Née au mont Gerbier-de-Jonc, aux confins du Vivarais et du Velay, à 1 408 m d’altitude, la Loire prend aussitôt, sollicitée par les grandes cassures tertiaires du Massif central, la direction du nord. De gorge en bassin (défilé d’Arlempdes, bassin du Puy, gorges du Velay cristallin, bassin du Forez, seuil de Neulise), elle débouche en plaine à Roanne (268 m). Modeste cours d’eau encore, elle s’attarde en méandres en Sologne bourbonnaise, pour entrer dans le Bassin parisien à Decize (Nièvre). Grossie de l’Allier, son premier grand affluent (410 km), elle amorce en Orléanais, détournée par la subsidence tertiaire de tout le sud du bassin (mer des faluns), une ample inflexion vers l’ouest. Sa vallée, bombée en son centre entre deux dépressions latérales, s’individualise : c’est le Val (Varennes en Touraine, Vallée, en Anjou). Renforcée en Touraine par le drainage berrichon et limousin (Cher, 320 km ; Indre, 265 km ; Vienne, 372 km, grossie de la Creuse, 255 km), en Anjou par le faisceau de la Maine (Mayenne, 200 km ; Sarthe, 285 km ; Loir, 311 km), la Loire traverse le Massif armoricain entre de hauts versants de schistes. Seize kilomètres après Nantes commence l’estuaire, dans une zone tectoniquement déprimée (marais de la Grande Brière).


Le régime

Alimentée sur les neuf dixièmes de son cours par des apports du Massif central, la Loire est profondément marquée, dans son régime, par ses origines. Gonflée en saison froide par des averses méditerranéennes et des pluies océaniques, au printemps par la fonte des neiges (type pluvio-nival), elle connaît en été des maigres prononcés. Ses écarts sont d’autant plus brutaux que ses profils tendus et, à l’exception des calcaires orléanais (résurgence karstique du Loiret), ses sols imperméables successivement cristallins, argileux et schisteux enregistrent sur-le-champ les à-coups du climat. De 68 m3/s à Roanne, le débit s’élève à 164 m3/s à Nevers, 345 à Gien, 607 à Saumur, dans un rapport qui reste partout, entre mois extrêmes (janvier-mars et août), voisin de 6. La Maine elle-même, tard venue avec un module de 140 m3/s seulement, corrige mal sur le fleuve armoricain l’indigence estivale (1 644 m3/s en février et 255 en août à Montjean pour un module de 871).

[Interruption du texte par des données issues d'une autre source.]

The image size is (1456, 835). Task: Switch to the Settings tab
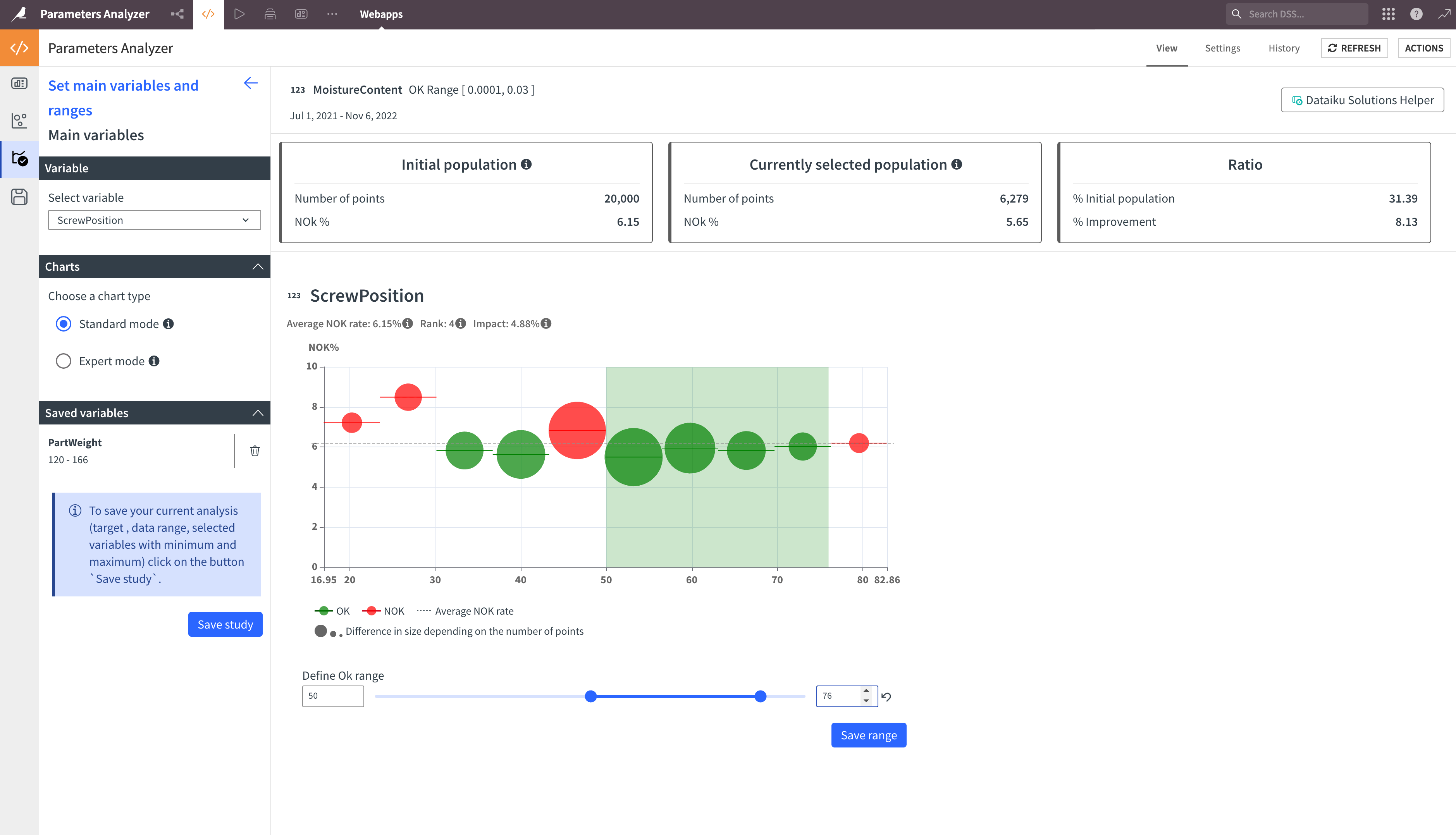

Capricieux dans ses variations annuelles, le régime l’est plus encore dans ses variations interannuelles. Des étés très chauds et très secs creusent ses minimums à des valeurs dérisoires : 12 m3/s à Gien et 48 à Montjean en août 1949, 5 à Orléans en juillet 1870. Des perturbations climatiques élèvent ses maximums à des valeurs catastrophiques : trombes méditerranéennes d’automne sur le cours supérieur liées à des pluies atlantiques (oct. 1846, sept. 1866), averses océaniques prolongées d’automne et d’hiver sur le cours inférieur (nov.-déc. 1910, janv. 1936), pluies de printemps persistantes mêlées à une fonte des neiges subite (mai-juin 1856). Aucune saison, hormis juillet-août, n’échappe à ses excès. La Loire roulait à Montjean, en 1910, plus de 6 000 m3 d’eau ; au bec d’Allier, en 1846, 1856 et 1866, plus de 9 000, quatre fois le débit de la Seine à Paris au plus fort de la crue de janvier 1910. Aucun siècle ne passe sans qu’elle ne sème la désolation dans sa vallée. Avec un rapport de débits extrêmes de 800, elle est de loin le plus irrégulier des fleuves français. Son lit, tapissé de sables et de graviers qu’elle évacue mal, est fait d’une alternance de « grèves » souvent émergentes et de fosses, ou « mouilles », profondes, entre lesquelles sinue son chenal d’étiage.